Stored data entries:
Segment Open
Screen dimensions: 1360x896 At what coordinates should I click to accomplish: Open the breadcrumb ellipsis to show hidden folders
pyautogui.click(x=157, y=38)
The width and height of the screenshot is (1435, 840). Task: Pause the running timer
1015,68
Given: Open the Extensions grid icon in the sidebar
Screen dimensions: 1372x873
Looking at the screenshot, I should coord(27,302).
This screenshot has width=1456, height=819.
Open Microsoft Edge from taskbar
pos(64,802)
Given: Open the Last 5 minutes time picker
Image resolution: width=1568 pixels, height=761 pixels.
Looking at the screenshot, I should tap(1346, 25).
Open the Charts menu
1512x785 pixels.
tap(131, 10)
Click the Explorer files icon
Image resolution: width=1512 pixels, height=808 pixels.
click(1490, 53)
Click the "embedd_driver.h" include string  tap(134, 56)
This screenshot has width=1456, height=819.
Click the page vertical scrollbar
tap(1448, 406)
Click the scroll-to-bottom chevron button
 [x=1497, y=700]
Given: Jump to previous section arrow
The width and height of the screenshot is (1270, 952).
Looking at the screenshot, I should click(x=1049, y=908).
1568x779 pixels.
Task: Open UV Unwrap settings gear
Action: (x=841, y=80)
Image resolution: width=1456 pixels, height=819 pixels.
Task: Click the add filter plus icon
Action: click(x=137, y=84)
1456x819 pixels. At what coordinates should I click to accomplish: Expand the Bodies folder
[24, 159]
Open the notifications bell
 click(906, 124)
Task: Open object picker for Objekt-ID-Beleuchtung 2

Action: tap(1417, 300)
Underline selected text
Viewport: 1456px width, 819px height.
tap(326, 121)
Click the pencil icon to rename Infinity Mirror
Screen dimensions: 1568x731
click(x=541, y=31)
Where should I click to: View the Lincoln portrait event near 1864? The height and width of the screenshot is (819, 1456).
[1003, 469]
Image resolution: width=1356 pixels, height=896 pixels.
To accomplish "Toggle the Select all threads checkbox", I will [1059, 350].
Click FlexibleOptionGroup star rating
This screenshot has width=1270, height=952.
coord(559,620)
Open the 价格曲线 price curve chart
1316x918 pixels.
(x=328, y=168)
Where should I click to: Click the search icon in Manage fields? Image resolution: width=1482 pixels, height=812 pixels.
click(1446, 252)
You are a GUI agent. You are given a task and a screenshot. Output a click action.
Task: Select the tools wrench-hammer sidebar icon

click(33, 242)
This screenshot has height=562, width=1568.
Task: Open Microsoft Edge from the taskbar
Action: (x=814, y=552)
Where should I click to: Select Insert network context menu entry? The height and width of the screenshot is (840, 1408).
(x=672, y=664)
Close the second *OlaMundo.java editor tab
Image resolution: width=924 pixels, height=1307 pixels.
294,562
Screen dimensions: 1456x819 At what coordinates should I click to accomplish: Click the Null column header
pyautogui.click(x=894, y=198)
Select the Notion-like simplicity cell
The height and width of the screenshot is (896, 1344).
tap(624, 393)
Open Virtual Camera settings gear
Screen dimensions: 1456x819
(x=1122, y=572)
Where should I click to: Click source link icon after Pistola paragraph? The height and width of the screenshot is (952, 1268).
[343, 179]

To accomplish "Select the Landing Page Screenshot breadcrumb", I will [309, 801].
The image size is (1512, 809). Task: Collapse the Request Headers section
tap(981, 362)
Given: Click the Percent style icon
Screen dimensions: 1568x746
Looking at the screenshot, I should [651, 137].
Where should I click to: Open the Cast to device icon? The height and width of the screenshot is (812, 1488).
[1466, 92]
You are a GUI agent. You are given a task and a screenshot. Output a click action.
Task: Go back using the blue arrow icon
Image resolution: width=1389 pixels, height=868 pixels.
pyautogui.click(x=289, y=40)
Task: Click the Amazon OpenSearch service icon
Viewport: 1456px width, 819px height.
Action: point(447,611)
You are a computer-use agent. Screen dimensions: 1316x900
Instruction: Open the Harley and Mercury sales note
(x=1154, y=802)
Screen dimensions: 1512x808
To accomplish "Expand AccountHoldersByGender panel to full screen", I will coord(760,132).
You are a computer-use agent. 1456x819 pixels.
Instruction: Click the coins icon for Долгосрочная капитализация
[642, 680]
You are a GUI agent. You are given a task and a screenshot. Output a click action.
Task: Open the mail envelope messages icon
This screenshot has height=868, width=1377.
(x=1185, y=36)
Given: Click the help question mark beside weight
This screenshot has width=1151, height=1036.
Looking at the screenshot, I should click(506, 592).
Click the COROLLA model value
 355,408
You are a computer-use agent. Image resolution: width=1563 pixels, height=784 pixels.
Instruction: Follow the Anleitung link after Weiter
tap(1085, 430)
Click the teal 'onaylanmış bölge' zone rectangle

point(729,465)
Segment Closed
> [WORK REQUIRED]:
Report how many lines of the entries above contain the word "arrow", giving the number by itself.

> [RESPONSE TO THIS TASK]:
2